Since the industry voluntarily withdrew the DC-6 from scheduled service November 11, 1947, a portion of this list constituted the minimum modification plan to be completed before this model is reentered in service. This modification plan requires the relocation of the Nos. 2 and 3 alternate tank vent outlets to areas in which no hazardous fuel overflow conditions will exist. Guards are required for all fuel booster pump switches. In addition, extensive modification to the electrical system is required to increase the protection against possible fire hazards from this source. Other modifications encompassing he power plant and fire extinguishers, as well as provision for drainage and added precaution against fuel leakage, are being effected. It appears, therefore, that the manufacturer and the operators are taking adequate action to assure the elimination of that design deficiency which caused the fire in this instance.

 

After the DC-6 has been returned to service, according to the above plan, it will be limited to certain categories of operation until the remainder of the modification list is completed. For instance, operation with the heater will not be permitted until extensive modifications have been completed of the cabin supercharging and ventilating system, cabin beating system, thermal de-icing system, and fire detection and suppression system. Similarly, other pertinent modifications will be necessary before the aircraft is permitted to be operated with the cabin supercharging and thermal deicing system in use.

 

Because of the extensiveness of the Modification Board’s analyses of the DC-6, several conditions were disclosed which, while not directly related to this accident, nevertheless are susceptible of material improvement.

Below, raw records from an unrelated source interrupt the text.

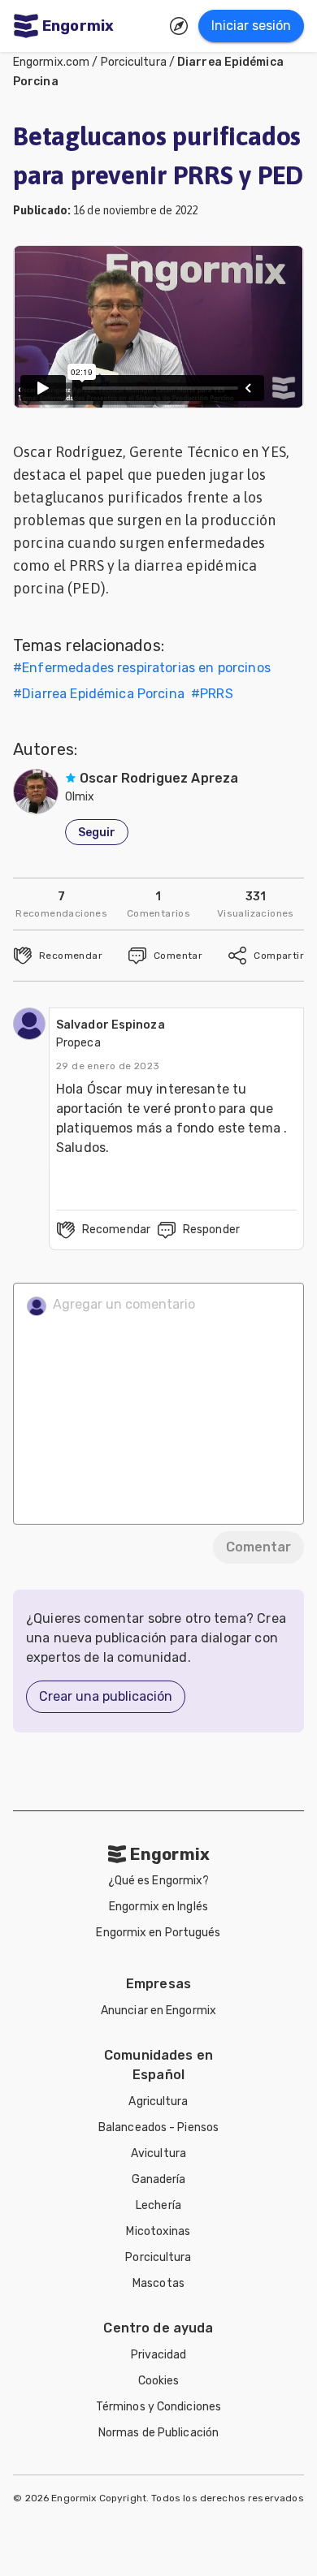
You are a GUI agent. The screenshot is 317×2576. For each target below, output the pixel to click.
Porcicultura (134, 62)
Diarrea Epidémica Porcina (103, 693)
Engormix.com (51, 62)
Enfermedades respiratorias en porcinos (146, 667)
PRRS (216, 693)
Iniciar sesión (251, 25)
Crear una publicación (105, 1696)
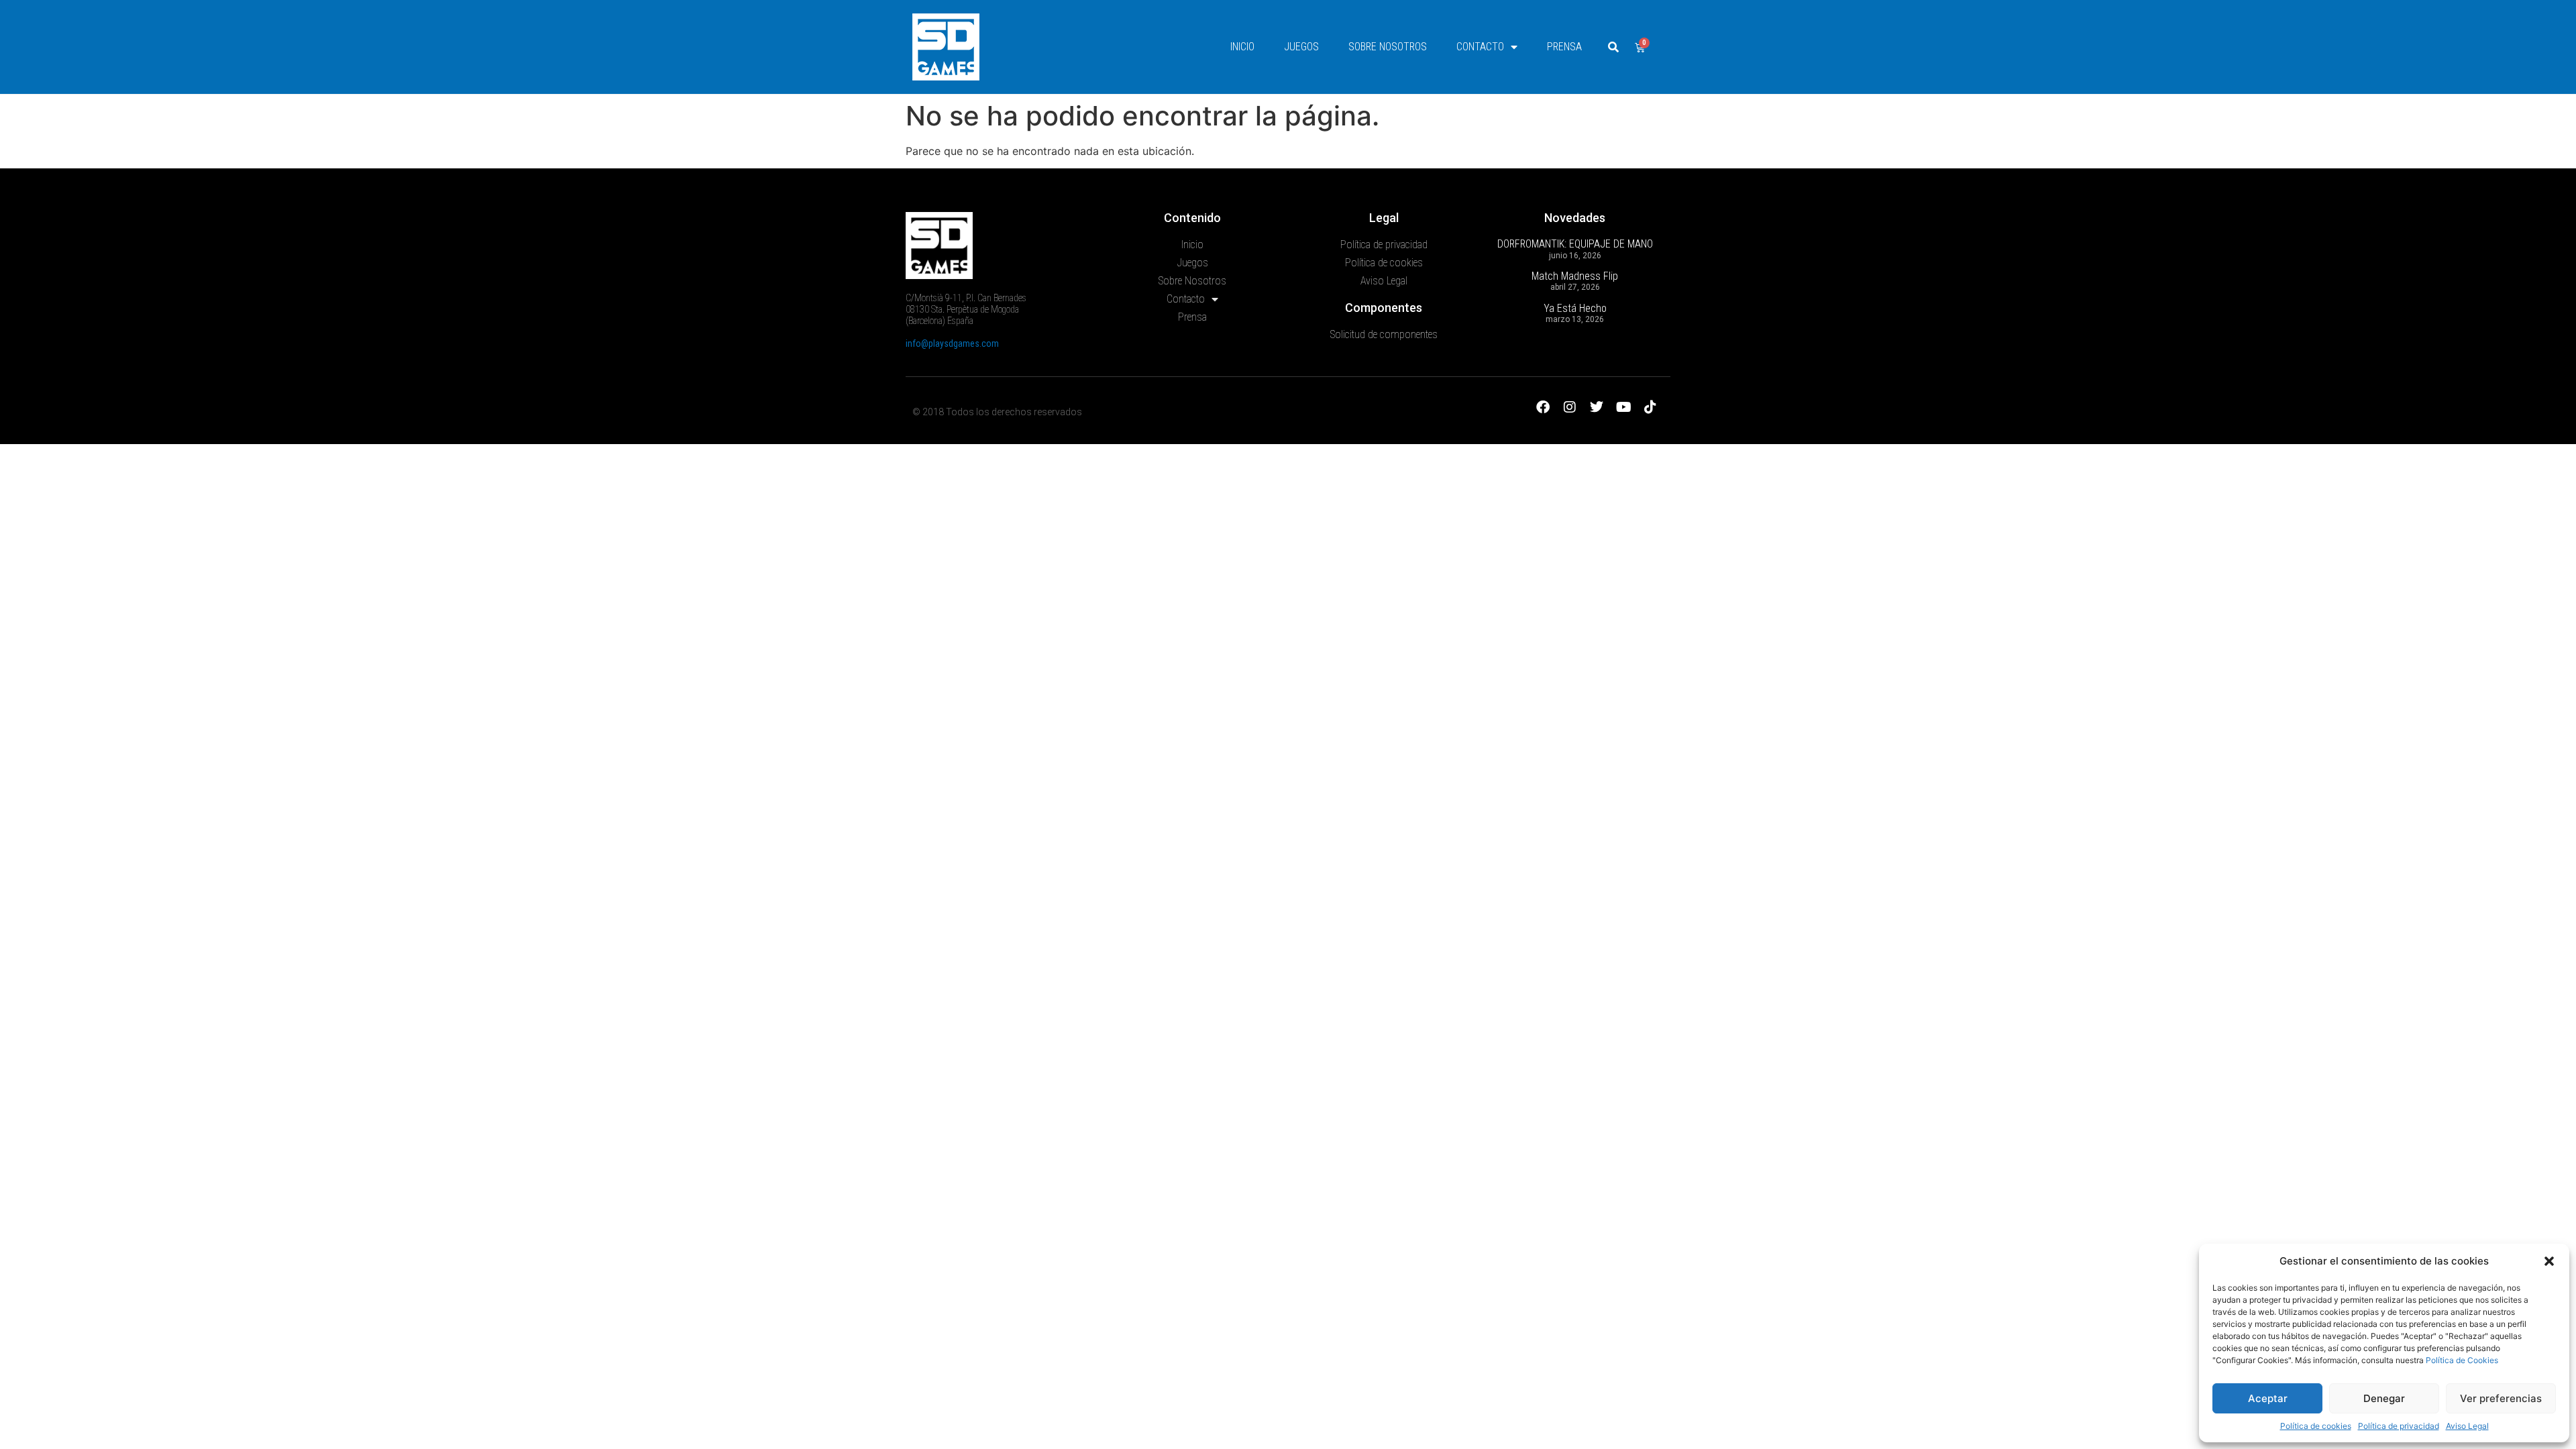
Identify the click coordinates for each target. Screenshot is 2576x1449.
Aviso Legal (2467, 1426)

These items were also included in the Board’s recommendations to the Civil Aeronautics Administration’s Type Certification Board and the modification proposed in connection therewith will no doubt serve to improve the efficiency and the over-all safety of this model aircraft.

 

The investigation clearly established that the origin of the fire in this instance was not in either of the baggage compartments. The Board has been cognizant of the public concern over the possibility of a fire being started in flight as a result of discharge of photo flash bulbs carried in passenger baggage and this subject was given careful study during the investigation. As a result of tests conducted by the Air Forces and by General Electric Corporation it has become apparent that the inadvertent discharge in flight of such bulbs in an aircraft interior is highly improbable and that, it discharged by any means, the amount and rate of heat dissipated is insufficient to ignite even the most highly inflammable materials normally carried in baggage or express.

 

Probable Cause

 

The Board determines that the probable cause of this accident was the combustion of gasoline which had entered the cabin heater air intake scoop from the No. 3 alternate tank vent due to inadvertent overflow during the transfer of fuel from the No. 4 alternate tank. Contributing factors were the improper location of the No. 3 alternate tank air vent outlet and the lack of instructions provided DC-6 flight crews concerning hazards associated with fuel transfer.

 

BY THE CIVIL AERONAUTICS BOARD:

 

/s/ OSWALD RYAN

/s/ HARLLEE BRANCE

/s/ JOSH LEE

 
 

FOOT NOTE

 

1

The Board is making further analysis of the considerable amount of technical data complied in the course of its investigation of this accident and similar accident at Gallup, New Mexico and a report will be made at a later date containing a complete analysis of all pertinent data and further discussion of the several factors contributing to the cause of this accident.

 

2

All times referred to herein are Mountain Standard and based on the 24-hour clock.